Ms Stephanie Dunbar1, Dr Ha Hoang1, Dr Tony Barnett2, Mr Mark Kirschbaum2
1Centre for Rural Health, University Of Tasmania, Launceston, Australia, 2School of Health Sciences, University of Tasmania, Launceston , Australia
People living in rural and remote areas of Australia have poorer oral health and less access to oral health services than those in metropolitan areas. In the absence of a resident dentist, rural dwellers often present to non-dental primary care providers (e.g. pharmacists) with oral health problems. This study aimed to investigate the views and experiences of rural pharmacists in providing oral health advice/treatment.
Semi-structured interviews were conducted 20 pharmacists and 1 assistant in rural Tasmania. Data was analysed in Nvivo 10 using thematic analysis.
Pharmacists reported that they had 9 to 10 visits per week, for oral health problems. The oral health presentations to the pharmacists included toothache, abscesses, oral thrush, mouth ulcers and dry mouth. Some respondents reported no confidence around providing oral health care while others were very confident. Barriers for patients to access dental services included cost of care, financial capacity, long waitlists, and distances to services, value of good dental health and fear of dentists. Most pharmacies identified that they had a close relationship with at least one doctor in the area, but not with local dental services. The participants described their roles in oral health care in terms of health promotion, referring, and advice. Participants also commented on the key role of pharmacy assistants in oral health. Overall, responses suggested low coverage of oral health in pharmacy training.
There is a need to build collaborations between rural pharmacists and dentists in order to provide better oral health services for rural communities. Oral health training for rural pharmacists would be best if it were offered online and counted towards continuous professional development (CPD).
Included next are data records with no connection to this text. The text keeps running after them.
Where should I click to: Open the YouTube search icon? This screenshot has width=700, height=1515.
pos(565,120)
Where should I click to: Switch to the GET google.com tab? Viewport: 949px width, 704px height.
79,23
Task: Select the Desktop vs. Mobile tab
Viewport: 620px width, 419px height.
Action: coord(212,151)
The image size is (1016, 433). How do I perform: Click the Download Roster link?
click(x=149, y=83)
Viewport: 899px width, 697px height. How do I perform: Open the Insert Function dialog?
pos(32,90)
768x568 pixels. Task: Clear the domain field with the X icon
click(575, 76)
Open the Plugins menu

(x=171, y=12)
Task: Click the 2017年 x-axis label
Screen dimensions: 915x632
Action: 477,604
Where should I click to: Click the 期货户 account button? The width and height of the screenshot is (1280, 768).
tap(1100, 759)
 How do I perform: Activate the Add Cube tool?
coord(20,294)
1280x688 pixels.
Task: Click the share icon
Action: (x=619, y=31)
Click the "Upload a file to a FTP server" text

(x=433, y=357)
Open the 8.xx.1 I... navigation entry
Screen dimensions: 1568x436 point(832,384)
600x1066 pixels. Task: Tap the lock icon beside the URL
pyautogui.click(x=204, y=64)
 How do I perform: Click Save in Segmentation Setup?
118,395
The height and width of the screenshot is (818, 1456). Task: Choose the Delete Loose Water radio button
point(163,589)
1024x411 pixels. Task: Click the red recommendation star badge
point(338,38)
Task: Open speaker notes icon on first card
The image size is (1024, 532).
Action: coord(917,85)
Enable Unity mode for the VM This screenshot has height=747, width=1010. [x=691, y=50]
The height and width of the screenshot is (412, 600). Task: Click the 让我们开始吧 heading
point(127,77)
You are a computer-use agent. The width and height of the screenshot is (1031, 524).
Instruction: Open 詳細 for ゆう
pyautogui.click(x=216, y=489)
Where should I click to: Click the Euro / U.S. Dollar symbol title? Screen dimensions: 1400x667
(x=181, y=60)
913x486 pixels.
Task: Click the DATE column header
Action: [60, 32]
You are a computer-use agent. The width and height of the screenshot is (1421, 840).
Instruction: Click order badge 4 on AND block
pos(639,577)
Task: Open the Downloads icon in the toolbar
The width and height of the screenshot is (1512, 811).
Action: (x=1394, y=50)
Suggested strategies for overcoming patients’ barriers in oral health are: education to rural residents, free dental care, having a local dentist and increased access to public dental health.
Stephanie Dunbar is an Allied Health Research Practitioner working with the Centre for Rural Health at the University of Tasmania. She is a registered psychologist, who also works in private practice. With a background in mixed methods research, Stephanie worked for the Queensland University of Technology for 6 years in research roles, before moving to Tasmania. She is passionate about improving mental and physical health through research.